Exercise directions >>
Restate word for word each line from the one containing "980x556 pixels." through the end of the material, and nothing more. Drop every picture.
================================
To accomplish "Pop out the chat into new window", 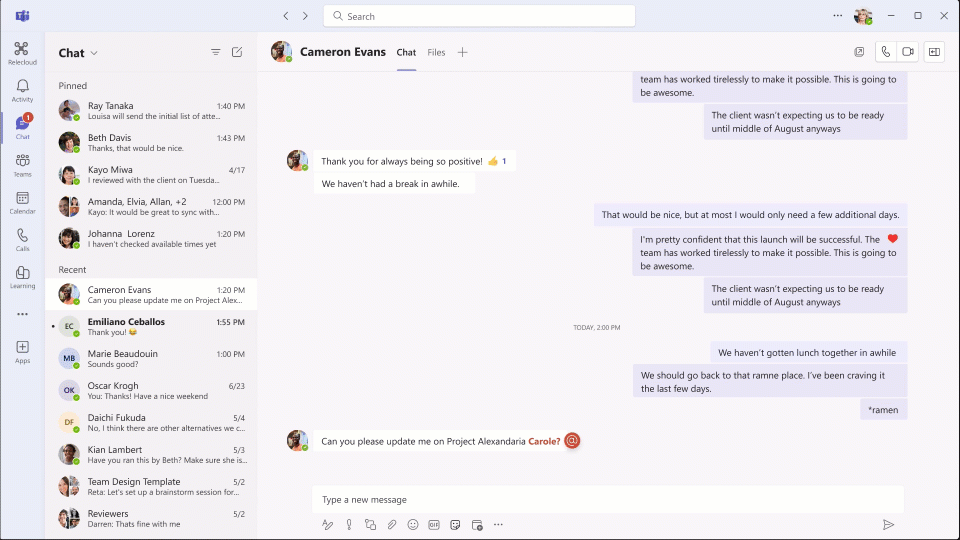I will (x=859, y=52).
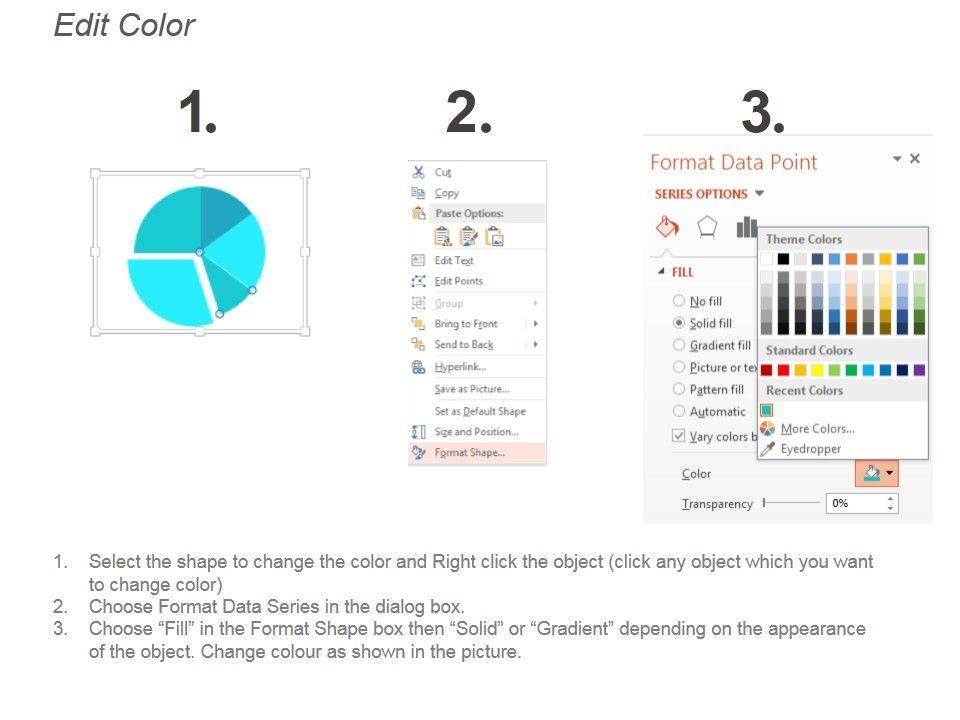Viewport: 960px width, 720px height.
Task: Select the No fill radio button
Action: 679,301
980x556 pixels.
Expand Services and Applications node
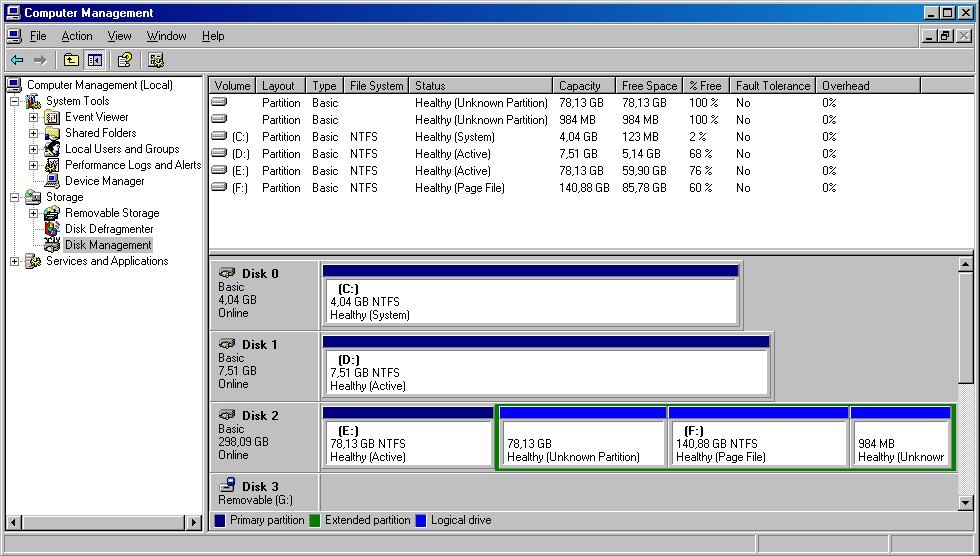click(x=14, y=261)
================================
Answer space >>
980x556 pixels.
Expand Services and Applications node
click(x=14, y=261)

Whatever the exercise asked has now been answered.